Retype the lines below exactly, from the one that contains "You are a GUI" through the last, and leave every picture out.

[Source records]
################

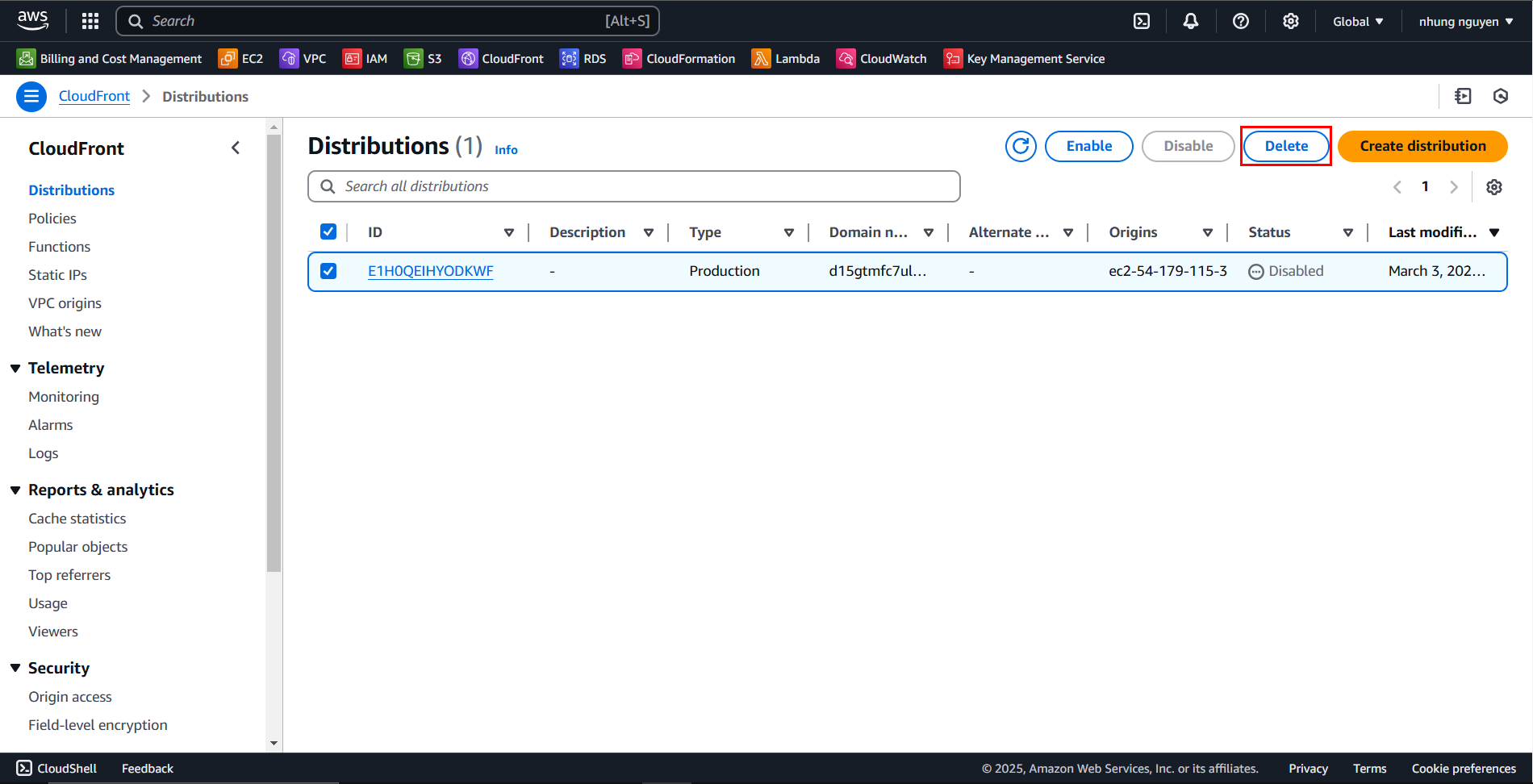Click the Search all distributions field
Viewport: 1533px width, 784px height.
633,186
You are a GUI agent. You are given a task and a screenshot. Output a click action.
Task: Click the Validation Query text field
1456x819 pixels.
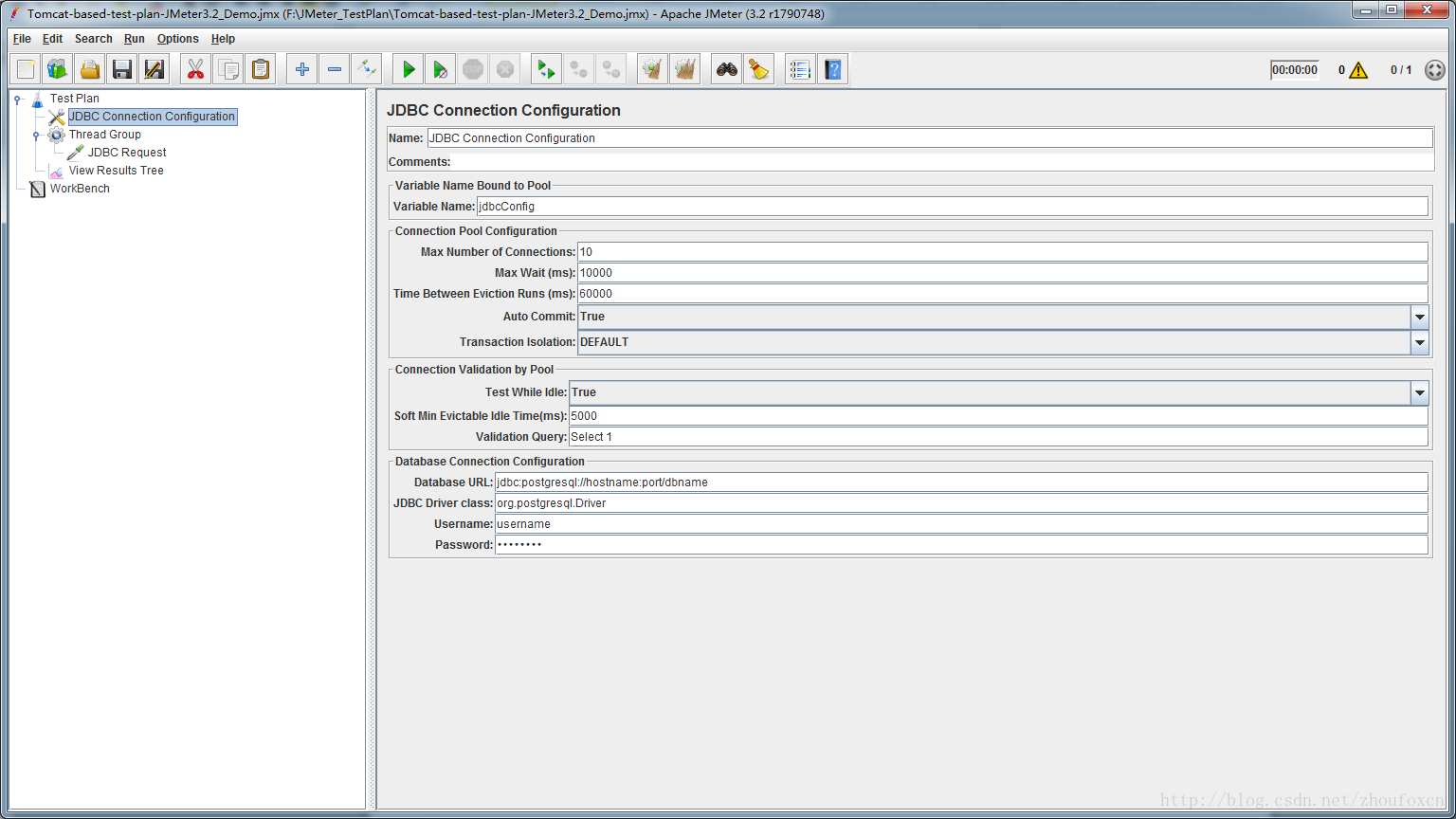[997, 437]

################

> ANSWER FOR THE TASK
You are a GUI agent. You are given a task and a screenshot. Output a click action.
Task: Click the Validation Query text field
1456x819 pixels.
[997, 437]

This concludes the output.